__Excerpted passage__
-=-=-=-=-

Re: [DISCUSS] Statistics through the C data interface

Sutou Kouhei Sun, 26 May 2024 18:54:02 -0700

Hi,

>                                                 It is usually fine but
> occasionally ends up with schema metadata that is lying (e.g., when
> unifying schemas from multiple files in a dataset, I believe pyarrow
> will sometimes assign metadata from one file to the entire dataset
> and/or propagate it through projections/filters).


Good point. I think that a process that unifies schemas
should remove (or merge if possible) statistics metadata. If
we standardize statistics, the process can do it. For
example, the process can always remove "ARROW:statistics"
metadata when we use "ARROW:statistics" for statistics.


Thanks,
-- 
kou

In <cafb7qsdalrucu47+geuhkesff6dexqj-js0bhhtafc736vq...@mail.gmail.com>
  "Re: [DISCUSS] Statistics through the C data interface" on Thu, 23 May 2024 
15:14:49 -0300,
  Dewey Dunnington <de...@voltrondata.com.INVALID> wrote:

> Thanks Shoumyo for bringing this up!
> 
> Using a schema to transmit statistica/data dependent values is also
> something we do in GeoParquet (whose schema also finds its way into
> pyarrow and the C data interface when reading). It is usually fine but
> occasionally ends up with schema metadata that is lying (e.g., when
> unifying schemas from multiple files in a dataset, I believe pyarrow
> will sometimes assign metadata from one file to the entire dataset
> and/or propagate it through projections/filters).
> 
> I imagine statistics would be opt-in (i.e., a consumer would have to
> explicitly request them), in which case that consumer could possibly
> be required to remove them. With the custom format string that was
> proposed I think this is unlikely to happen; however, that a consumer
> might want to know statistics over IPC too is an excellent point.
> 
>> Unless there are other ways of producing stream-level application metadata 
>> outside of the schema/field metadata
> 
> Technically there is message-level metadata in the IPC flatbuffers,
> although I don't believe it is accessible from most IPC readers. That
> mechanism isn't available from an ArrowArrayStream and so it might not
> help with the specific case at hand.
> 
>> nowhere is it mentioned that metadata must be used to determine schema 
>> equivalence
> 
> I am only familiar with a few implementations, but at least Arrow C++
> and nanoarrow have options to ignore metadata and/or nullability
> and/or possibly field names (e.g., for a list type) depending on what
> type of type/schema equivalence is required.
> 
>> use cases where you want to know the schema *before* the data is produced.
> 
> I may be understanding it incorrectly, but I think it's generally
> possible to emit a schema with metadata before emitting record
> batches. I suppose you would have already started downloading the
> stream, though.

-=-=-=-=-

__Raw data__

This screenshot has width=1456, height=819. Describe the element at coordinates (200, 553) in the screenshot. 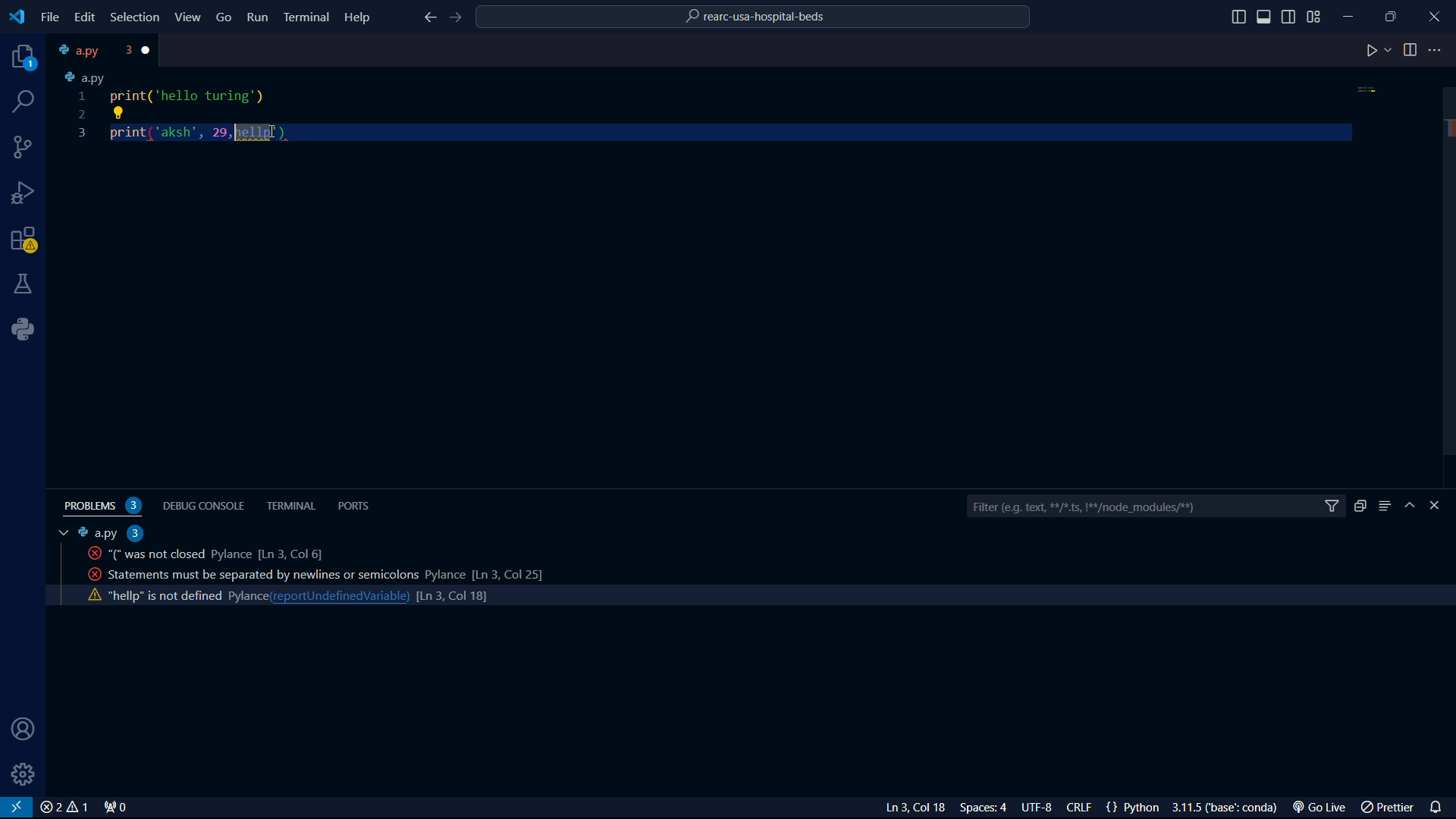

-=-=-=-=-

__To be done__
A. According to the statistics thread, which two implementations have options to ignore metadata when checking schema equivalence?
B. Write what comes next in the statistics thread, picking up right after its final sentence.

__Responses__
A. Arrow C++ and nanoarrow.

B.
> 
>> I think what we are slowly converging on is the need for a spec to
>> describe the encoding of Arrow array statistics as Arrow arrays.
> 
> +1 (this will be helpful however we decide to transmit statistics)
> 
> On Thu, May 23, 2024 at 1:57 PM Antoine Pitrou <anto...@python.org> wrote:
>>
>>
>> Hi Shoumyo,
>>
>> The problem with communicating data statistics through schema metadata
>> is that it's not compatible with use cases where you want to know the
>> schema *before* the data is produced.
>>
>> Regards
>>
>> Antoine.
>>
>>
>> On Thu, 23 May 2024 14:28:43 -0000
>> "Shoumyo Chakravorti (BLOOMBERG/ 120 PARK)"
>> <schakravo...@bloomberg.net> wrote:
>> > This is a really exciting development, thank you for putting together this 
>> > proposal!
>> >
>> > It looks like this thread and the linked GitHub issue has lots of input 
>> > from folks who work with Arrow at a low level and have better familiarity 
>> > with the Arrow specifications than I do, so I'll refrain from commenting 
>> > on the technicalities of the proposal. I would, however, like to share my 
>> > perspective as an application developer that heavily uses Arrow at higher 
>> > levels for composing data systems.
>> >
>> > My main concern with the direction of this proposal is that it seems too 
>> > narrowly focused on what the integration with DuckDB will look like (how 
>> > the statistics can be fed into DuckDB). In many applications, executing 
>> > the query is often the "last mile", and it's important to consider where 
>> > the statistics will actually come from. To start, data might be sourced in 
>> > various manners:
>> >
>> > - Arrow IPC files may be mapped from shared memory
>> > - Arrow IPC streams may be received via some RPC framework (à la Flight)
>> > - The Arrow libraries may be used to read from file formats like Parquet 
>> > or CSV
>> > - ADBC drivers may be used to read from databases
>> >
>> > Note that in at least the first two cases, the system _executing the 
>> > query_ will not be able to provide statistics simply because it is not 
>> > actually the data producer. As an example, if Process A writes an Arrow 
>> > IPC file to shared memory, and Process B wants to run a query on it -- how 
>> > is Process B supposed to get the statistics for query planning? There are 
>> > a few approaches that I anticipate application developers might consider:
>> >
>> > 1. Design an out-of-band mechanism for Process B to fetch statistics from 
>> > Process A.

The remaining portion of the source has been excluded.